Renowned collision industry consultant Mike Anderson will again be tackling the industry hot topic of vehicle scanning, with a deeper dive into what is required and how to make sure your shop is prepped during NACE Automechanika 2017.
|Anderson moderating the panel discussion at NACE 2016.|
At NACE 2016 in Anaheim, Anderson, owner of Collision Advice and a former shop owner, moderated a panel discussion on the importance of pre- and post-repair vehicle scanning to identify potential trouble codes that may have been set by collision damage.
“The challenge is to get the insurance industry to recognize that scanning is quickly becoming a normal part of the diagnostic process and therefore worthy of being paid for,” said Tony Molla, vice president of the Automotive Service Association. “Mike’s panel explored the OEM positions on vehicle scanning at that time. Since then, virtually all major vehicle manufacturers have come out with a position statement on the subject.”
NACE Automechanika 2017, July 26-29 in Chicago. Anderson will again tackle the subject, this time taking a more expansive look beyond simply scanning a vehicle to include the diagnostic procedures, calibration and targets needed as well. His panel will take place from 11 a.m. to 1 p.m. on July 27.

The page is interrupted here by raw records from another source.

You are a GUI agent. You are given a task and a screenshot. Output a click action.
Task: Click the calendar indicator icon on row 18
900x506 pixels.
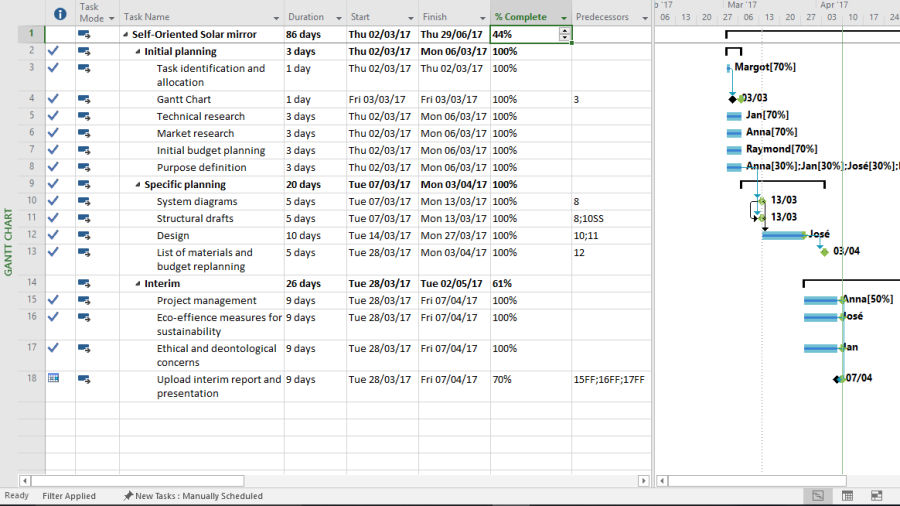click(x=54, y=378)
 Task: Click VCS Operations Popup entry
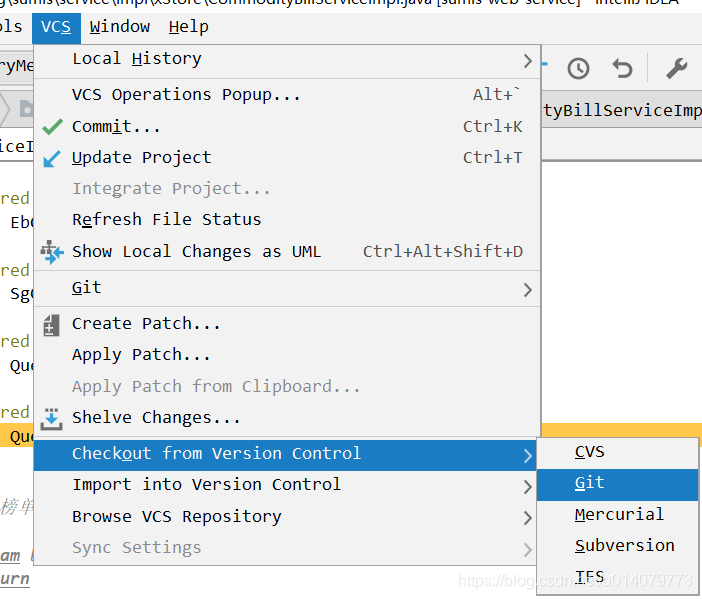click(x=186, y=95)
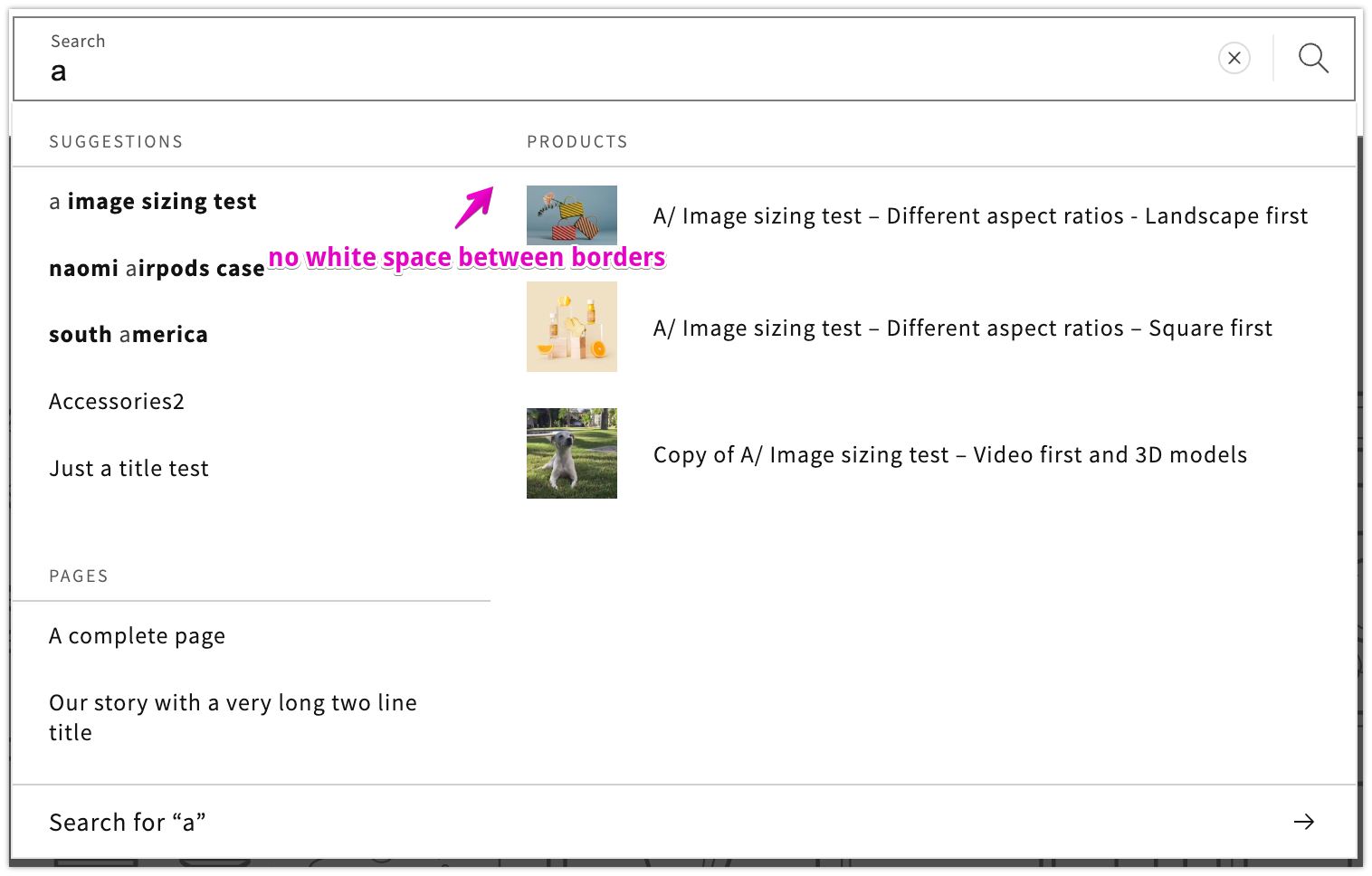The image size is (1372, 876).
Task: Click the PRODUCTS section heading
Action: click(577, 142)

“Aside from the obvious reason that it is now necessary to do a complete estimate of the potential damage, when you think about how many automotive driver assist systems — like antilock brakes, stability control, lane departure, etc. — are electronically controlled, the need to ensure these systems are working properly before the vehicle is delivered back to the customer is also critical to performing a complete and safe repair,” Molla said.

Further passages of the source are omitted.